Nie ulega wątpliwości, środki na KPO trafią do Polski, natomiast decyzja prezydenta o skierowaniu noweli ustawy o SN do TK nieco wydłuża ścieżkę dojścia do tych środków; w Brukseli da się wyczuć pewien element zaskoczenia decyzją prezydenta - powiedział minister ds. UE Szymon Szynkowski vel Sęk.
Minister był pytany w środowej, porannej rozmowie w radiu RMF FM, czy decyzja prezydenta o skierowaniu noweli ustawy o SN do TK bardzo skomplikowała mu pracę.
Nie, prezydent skorzystał ze swojej konstytucyjnej prerogatywy
— odparł Szynkowski vel Sęk.
Zaskoczenie
Przyznał jednocześnie, że decyzja prezydenta niosła ze sobą „pewien element zaskoczenia”.
Minister ds.

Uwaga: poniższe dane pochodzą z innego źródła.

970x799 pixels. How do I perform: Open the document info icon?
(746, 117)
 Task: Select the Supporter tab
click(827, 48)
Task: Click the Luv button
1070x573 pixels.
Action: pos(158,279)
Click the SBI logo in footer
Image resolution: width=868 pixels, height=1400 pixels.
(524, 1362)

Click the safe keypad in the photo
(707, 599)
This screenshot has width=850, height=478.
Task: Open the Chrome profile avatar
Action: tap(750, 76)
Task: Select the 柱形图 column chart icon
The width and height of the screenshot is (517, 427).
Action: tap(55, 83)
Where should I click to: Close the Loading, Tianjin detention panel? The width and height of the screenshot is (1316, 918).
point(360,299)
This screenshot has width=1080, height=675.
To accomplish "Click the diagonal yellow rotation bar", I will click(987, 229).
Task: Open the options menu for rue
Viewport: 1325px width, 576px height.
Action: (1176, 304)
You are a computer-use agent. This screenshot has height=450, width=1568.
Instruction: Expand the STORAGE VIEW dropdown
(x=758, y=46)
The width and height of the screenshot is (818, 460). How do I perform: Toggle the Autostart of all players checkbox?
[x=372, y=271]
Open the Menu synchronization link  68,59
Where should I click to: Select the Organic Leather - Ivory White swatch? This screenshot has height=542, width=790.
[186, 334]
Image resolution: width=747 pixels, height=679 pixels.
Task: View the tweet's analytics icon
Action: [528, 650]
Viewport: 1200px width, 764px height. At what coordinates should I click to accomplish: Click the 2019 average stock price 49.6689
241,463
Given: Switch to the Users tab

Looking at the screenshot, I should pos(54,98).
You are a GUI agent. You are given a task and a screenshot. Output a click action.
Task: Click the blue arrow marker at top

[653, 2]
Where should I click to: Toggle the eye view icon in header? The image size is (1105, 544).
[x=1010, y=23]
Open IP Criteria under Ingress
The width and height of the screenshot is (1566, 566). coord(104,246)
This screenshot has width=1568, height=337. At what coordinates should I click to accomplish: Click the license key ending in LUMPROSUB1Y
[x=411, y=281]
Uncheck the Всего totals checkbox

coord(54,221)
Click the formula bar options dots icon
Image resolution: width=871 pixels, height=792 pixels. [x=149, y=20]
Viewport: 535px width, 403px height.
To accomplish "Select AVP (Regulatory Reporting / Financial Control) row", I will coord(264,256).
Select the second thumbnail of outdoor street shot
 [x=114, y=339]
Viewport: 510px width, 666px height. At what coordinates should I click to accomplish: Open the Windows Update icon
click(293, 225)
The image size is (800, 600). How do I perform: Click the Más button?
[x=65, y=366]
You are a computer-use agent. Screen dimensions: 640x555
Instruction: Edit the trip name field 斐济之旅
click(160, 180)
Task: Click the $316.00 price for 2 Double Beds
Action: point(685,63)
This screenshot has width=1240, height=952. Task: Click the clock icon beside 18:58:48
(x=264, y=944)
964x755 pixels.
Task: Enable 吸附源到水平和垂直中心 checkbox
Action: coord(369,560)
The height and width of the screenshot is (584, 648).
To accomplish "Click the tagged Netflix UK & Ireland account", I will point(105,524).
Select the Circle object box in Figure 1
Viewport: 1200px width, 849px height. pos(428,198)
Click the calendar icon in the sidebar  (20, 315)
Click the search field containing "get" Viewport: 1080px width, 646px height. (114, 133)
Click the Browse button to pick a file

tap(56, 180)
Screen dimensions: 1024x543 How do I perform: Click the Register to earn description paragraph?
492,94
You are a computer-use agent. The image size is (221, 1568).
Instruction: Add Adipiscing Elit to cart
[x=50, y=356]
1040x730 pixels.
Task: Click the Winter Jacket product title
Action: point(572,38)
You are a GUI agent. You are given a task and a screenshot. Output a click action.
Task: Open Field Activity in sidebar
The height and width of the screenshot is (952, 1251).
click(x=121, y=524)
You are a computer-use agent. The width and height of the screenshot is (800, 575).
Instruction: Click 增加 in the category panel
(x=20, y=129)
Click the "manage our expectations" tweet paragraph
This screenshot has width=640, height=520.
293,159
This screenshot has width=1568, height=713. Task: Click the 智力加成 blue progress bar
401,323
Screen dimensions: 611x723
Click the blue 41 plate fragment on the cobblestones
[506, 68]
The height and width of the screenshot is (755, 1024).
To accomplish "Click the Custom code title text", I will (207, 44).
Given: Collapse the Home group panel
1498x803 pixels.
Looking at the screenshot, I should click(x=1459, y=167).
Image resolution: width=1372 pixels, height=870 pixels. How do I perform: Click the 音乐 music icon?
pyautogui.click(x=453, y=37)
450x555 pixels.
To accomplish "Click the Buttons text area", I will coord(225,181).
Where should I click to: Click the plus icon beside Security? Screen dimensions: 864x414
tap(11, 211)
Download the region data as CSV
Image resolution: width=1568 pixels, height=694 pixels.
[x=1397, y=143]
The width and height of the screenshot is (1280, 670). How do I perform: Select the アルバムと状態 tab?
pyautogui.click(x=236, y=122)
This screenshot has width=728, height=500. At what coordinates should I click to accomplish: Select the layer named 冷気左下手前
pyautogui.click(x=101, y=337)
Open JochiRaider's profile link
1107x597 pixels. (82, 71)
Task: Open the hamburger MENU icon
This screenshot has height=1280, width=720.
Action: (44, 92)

UE podkreślił przy tym, że jego zadaniem było to, aby przełamać impas w rozmowach z Komisją Europejską ws. KPO.
To się udało, został przygotowany projekt ustawy, został przeprowadzony proces legislacyjny w Sejmie. Decyzja prezydenta nie niweczy tego procesu, w tej chwili po prostu pozostaje kwestia kontroli konstytucyjności ustawy przez TK
— powiedział Szynkowski vel Sęk.
Dodał, że jest w kontakcie z KE i już po decyzji prezydenta Dudy rozmawiał z komisarzem UE ds. sprawiedliwości Didierem Reyndersem. Dodał, że w razie stwierdzenia przez TK niekonstytucyjności noweli o SN, będzie dyskusja z KE, jakie podjąć środki, by fundusze na KPO trafiły do Polski.
Jedno dla mnie nie ulega wątpliwości, środki z KPO do Polski trafią. Natomiast decyzja o skierowaniu tego (noweli ustawy o SN) do TK tę ścieżkę dojścia do tych środków nieco wydłuża
— powiedział minister ds. UE.
Reakcja Brukseli
W internetowej części rozmowy, polityk mówił, że w Brukseli da się wyczuć „pewien element zaskoczenia” decyzją prezydenta dot. nowelizacji ustawy o SN, ale dialog z Brukselą pozwala wyjaśnić, skąd wynikały wątpliwości prezydenta. Szynkowski vel Sęk dodał też, że jeśli chodzi o kamienie milowe ws. KPO, to jest jeszcze kwestia ustawy wiatrakowej i czekamy na decyzję Senatu w tej sprawie.
Sejm uchwalił nowelizację ustawy o Sądzie Najwyższym 13 stycznia. Senat w końcu stycznia wprowadził do niej 14 poprawek, które Sejm odrzucił. Według autorów nowelizacji - posłów PiS - ustawa ta ma wypełnić kluczowy „kamień milowy” dla odblokowania przez Komisję Europejską pieniędzy na Krajowy Plan Odbudowy.
Zgodnie z nowelizacją ustawy o SN sprawy dyscyplinarne i immunitetowe sędziów ma rozstrzygać Naczelny Sąd Administracyjny, a nie - jak obecnie - Izba Odpowiedzialności Zawodowej SN. NSA będzie rozstrzygać sprawy dyscyplinarne sędziów Sądu Najwyższego w pierwszej instancji w 3-osobowym składzie, a w drugiej instancji w składzie 5-osobowym. Z kolei w przypadku sędziów sądów powszechnych i wojskowych NSA będzie sądem dyscyplinarnym w części spraw w pierwszej instancji i we wszystkich sprawach w drugiej instancji. NSA ma przejąć także kompetencje do rozstrzygania tzw. spraw immunitetowych sędziów wszystkich sądów.